→ JOBS:
• a. In the passage on tax reform, what is called the principal reform?
• b. In the passage on tax reform, switch "poor" to "needy" and rewrite the part that opens with the words containing "subject to indemnity, and" and closes with "the feudal manacles.".
• c. List every item that the passage on tax reform says was to be reduced, modified or transformed.

→ DOCUMENT PASSAGE:
* * *

There was to be no more exemption or distinction in the matter of taxation; the roadtax (covée) was to be abolished, also the right of franc-fief[3] imposed on plebeians; the rights of mortmain,[4]

subject to indemnity, and internal customs duties. There was to be a reduction of the captaincies, a modification of the salt-tax and of the excise, the transformation of civil justice, too costly for the poor, and of criminal justice, too severe for the humbler classes. Here we have, besides the principal reform, equalization of taxes; the beginning and inducement of the more complete operation which is to strike off the last of the feudal manacles.

* * *

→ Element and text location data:

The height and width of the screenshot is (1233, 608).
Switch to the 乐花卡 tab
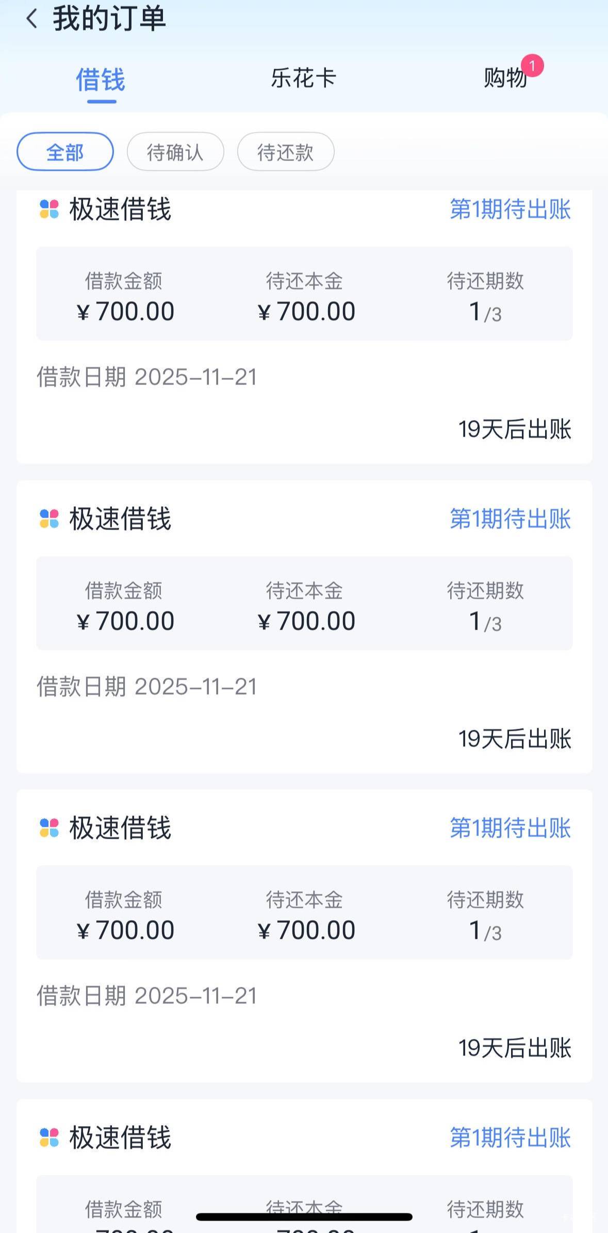pyautogui.click(x=303, y=79)
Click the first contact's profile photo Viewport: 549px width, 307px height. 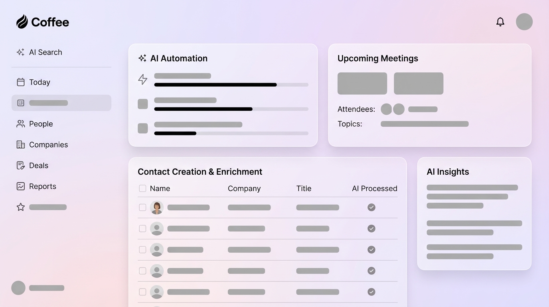coord(157,207)
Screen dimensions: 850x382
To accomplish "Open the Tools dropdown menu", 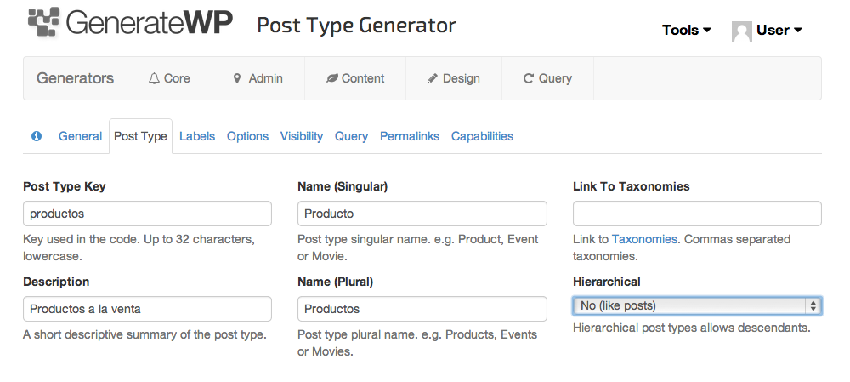I will click(686, 31).
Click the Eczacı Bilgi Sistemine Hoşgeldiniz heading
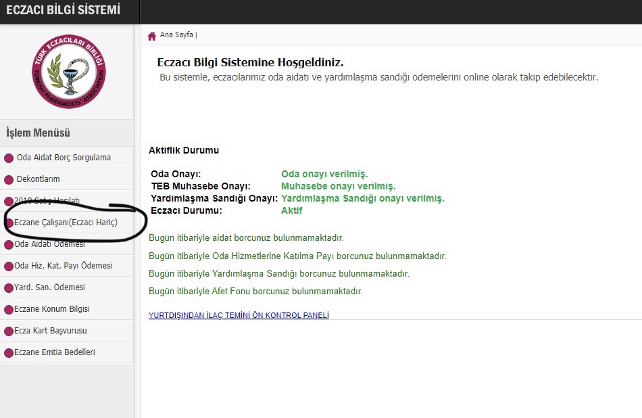Screen dimensions: 642x418 pyautogui.click(x=251, y=62)
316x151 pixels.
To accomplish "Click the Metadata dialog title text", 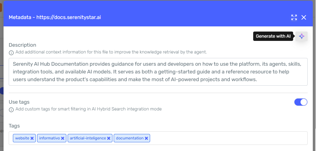I will coord(55,17).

* * *

→ SOLUTIONS TO THE TASKS:
• a. Equalization of taxes.

• b.
subject to indemnity, and internal customs duties. There was to be a reduction of the captaincies, a modification of the salt-tax and of the excise, the transformation of civil justice, too costly for the needy, and of criminal justice, too severe for the humbler classes. Here we have, besides the principal reform, equalization of taxes; the beginning and inducement of the more complete operation which is to strike off the last of the feudal manacles.

• c. The captaincies, the salt-tax, the excise, civil justice, criminal justice